------ PROVIDED RECORDS ------

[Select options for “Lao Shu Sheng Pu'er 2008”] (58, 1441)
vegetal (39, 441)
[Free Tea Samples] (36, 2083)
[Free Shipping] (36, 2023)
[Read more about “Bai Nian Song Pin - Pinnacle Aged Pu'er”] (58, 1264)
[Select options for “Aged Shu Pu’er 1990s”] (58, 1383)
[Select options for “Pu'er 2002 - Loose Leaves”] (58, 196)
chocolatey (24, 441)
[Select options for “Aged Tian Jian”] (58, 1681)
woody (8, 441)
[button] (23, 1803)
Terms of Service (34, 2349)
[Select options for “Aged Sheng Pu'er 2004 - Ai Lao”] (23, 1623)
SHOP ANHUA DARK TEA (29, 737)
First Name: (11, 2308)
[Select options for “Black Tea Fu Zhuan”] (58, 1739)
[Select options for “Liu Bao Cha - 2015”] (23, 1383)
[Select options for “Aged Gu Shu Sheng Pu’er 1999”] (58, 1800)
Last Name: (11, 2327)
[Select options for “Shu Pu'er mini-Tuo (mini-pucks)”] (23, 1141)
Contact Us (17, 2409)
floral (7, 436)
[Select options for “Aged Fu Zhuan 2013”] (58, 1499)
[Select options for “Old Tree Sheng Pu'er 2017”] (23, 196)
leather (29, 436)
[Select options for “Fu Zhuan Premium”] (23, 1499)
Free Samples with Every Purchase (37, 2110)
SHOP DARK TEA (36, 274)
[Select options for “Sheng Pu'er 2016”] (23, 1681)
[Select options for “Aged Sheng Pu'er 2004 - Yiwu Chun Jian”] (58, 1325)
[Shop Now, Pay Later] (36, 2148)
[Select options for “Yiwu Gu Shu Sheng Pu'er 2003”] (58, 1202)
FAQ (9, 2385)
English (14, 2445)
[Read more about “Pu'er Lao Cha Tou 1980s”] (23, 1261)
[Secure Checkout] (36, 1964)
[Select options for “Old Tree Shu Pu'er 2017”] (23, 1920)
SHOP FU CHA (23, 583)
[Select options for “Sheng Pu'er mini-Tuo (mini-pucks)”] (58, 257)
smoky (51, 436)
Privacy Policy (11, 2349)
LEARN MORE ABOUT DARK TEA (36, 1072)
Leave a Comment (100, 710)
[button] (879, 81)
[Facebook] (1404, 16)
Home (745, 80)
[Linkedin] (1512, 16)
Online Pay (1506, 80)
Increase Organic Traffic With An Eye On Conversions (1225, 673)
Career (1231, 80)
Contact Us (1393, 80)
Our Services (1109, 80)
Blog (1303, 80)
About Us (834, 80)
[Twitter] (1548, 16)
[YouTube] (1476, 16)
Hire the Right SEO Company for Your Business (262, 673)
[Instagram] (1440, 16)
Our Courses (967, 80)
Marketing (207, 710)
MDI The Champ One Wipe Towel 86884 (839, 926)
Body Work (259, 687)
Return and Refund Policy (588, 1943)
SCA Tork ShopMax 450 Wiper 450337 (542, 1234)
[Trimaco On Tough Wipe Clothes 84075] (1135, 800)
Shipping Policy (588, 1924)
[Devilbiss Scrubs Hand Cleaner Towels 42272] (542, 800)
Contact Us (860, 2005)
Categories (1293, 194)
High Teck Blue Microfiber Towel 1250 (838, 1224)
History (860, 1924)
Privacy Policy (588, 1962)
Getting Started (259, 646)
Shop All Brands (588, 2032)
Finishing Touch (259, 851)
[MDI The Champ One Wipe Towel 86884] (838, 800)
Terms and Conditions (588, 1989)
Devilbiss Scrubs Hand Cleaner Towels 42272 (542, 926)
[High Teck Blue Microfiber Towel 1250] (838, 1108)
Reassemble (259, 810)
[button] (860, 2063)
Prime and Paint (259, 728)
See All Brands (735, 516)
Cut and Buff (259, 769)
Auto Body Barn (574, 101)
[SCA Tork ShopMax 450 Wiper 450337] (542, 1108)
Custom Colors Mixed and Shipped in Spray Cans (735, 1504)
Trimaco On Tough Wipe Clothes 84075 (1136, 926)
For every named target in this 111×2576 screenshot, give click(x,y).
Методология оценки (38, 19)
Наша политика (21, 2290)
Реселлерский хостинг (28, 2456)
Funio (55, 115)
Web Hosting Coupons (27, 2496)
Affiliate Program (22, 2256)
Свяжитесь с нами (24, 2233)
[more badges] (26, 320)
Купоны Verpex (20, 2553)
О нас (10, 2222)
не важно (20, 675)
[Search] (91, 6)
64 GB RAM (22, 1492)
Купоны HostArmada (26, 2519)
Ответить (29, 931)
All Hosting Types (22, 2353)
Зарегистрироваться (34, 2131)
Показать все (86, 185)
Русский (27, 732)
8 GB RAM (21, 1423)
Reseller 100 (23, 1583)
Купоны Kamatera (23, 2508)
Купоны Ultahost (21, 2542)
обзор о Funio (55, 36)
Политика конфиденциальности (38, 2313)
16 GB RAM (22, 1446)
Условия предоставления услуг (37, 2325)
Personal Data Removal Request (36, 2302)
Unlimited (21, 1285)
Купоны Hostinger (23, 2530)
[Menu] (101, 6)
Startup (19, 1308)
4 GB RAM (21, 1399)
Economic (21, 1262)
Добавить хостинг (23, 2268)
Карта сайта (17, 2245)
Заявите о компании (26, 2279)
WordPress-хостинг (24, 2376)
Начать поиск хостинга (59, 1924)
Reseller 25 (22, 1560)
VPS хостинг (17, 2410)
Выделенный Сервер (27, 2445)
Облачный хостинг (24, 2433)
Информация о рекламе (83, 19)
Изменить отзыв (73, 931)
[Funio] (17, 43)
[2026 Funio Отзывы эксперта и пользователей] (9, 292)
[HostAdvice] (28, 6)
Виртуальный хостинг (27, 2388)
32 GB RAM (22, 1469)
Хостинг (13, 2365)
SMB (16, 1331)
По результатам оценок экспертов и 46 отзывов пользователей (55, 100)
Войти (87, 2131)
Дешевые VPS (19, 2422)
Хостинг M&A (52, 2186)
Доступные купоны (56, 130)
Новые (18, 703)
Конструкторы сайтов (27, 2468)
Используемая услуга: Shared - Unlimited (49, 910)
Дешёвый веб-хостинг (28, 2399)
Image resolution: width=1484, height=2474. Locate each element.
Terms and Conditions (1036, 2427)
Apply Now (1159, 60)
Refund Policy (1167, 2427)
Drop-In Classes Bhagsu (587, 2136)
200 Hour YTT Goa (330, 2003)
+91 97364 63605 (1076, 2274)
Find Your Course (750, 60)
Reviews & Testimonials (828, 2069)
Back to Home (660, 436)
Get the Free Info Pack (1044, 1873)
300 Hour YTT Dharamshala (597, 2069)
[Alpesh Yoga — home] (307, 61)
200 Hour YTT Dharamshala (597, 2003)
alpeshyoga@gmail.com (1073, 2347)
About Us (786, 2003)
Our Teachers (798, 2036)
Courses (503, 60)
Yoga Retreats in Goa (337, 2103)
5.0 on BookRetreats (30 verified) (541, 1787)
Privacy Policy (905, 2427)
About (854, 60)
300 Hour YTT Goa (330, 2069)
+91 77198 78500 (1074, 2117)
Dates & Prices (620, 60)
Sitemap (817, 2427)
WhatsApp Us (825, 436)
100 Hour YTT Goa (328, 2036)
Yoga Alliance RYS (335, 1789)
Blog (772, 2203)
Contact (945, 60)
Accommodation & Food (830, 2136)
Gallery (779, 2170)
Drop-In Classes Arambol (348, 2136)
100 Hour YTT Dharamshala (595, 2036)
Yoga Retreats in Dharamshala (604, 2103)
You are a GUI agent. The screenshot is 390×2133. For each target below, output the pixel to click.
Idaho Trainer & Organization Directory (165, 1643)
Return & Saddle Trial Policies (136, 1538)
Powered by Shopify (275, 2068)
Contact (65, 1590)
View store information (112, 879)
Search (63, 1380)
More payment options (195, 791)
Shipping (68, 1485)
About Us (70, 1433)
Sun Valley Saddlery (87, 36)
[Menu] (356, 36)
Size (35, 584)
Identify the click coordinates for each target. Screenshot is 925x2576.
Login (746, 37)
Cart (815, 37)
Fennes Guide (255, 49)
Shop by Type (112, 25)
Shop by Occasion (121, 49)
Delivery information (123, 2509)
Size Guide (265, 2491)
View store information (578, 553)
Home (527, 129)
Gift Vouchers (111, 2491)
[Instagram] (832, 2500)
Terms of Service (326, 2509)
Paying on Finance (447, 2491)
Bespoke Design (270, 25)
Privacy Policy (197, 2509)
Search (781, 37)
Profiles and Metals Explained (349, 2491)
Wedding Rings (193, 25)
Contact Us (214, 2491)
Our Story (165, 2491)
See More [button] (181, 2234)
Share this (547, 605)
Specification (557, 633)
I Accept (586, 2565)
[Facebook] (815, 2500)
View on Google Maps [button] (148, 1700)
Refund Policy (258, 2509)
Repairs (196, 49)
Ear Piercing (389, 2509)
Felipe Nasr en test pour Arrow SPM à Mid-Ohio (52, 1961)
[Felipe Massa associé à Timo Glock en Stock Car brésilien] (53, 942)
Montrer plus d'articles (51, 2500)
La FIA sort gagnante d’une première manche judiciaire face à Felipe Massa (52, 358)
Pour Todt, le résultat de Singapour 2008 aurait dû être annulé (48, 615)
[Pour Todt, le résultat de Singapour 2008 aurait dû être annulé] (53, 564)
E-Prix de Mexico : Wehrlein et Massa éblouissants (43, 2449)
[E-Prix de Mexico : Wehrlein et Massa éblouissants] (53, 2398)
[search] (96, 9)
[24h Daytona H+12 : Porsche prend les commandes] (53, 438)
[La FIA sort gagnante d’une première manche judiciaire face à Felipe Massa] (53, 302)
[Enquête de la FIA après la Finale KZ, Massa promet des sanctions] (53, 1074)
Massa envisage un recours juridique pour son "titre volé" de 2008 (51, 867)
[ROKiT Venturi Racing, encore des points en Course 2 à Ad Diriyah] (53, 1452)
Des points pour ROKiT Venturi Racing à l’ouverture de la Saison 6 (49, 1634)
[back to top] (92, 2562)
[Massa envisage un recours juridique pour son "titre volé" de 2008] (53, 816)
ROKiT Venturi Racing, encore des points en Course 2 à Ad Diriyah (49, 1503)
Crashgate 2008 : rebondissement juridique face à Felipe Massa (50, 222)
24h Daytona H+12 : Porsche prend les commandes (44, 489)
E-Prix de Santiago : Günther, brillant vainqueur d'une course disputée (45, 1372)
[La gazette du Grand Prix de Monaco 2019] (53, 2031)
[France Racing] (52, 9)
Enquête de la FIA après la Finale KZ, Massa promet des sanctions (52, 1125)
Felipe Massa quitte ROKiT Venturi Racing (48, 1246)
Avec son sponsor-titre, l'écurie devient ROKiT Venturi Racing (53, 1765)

------

This exercise requires the number of lines in the entries holding the word "store", written alone.

▶ _SOLUTION_
2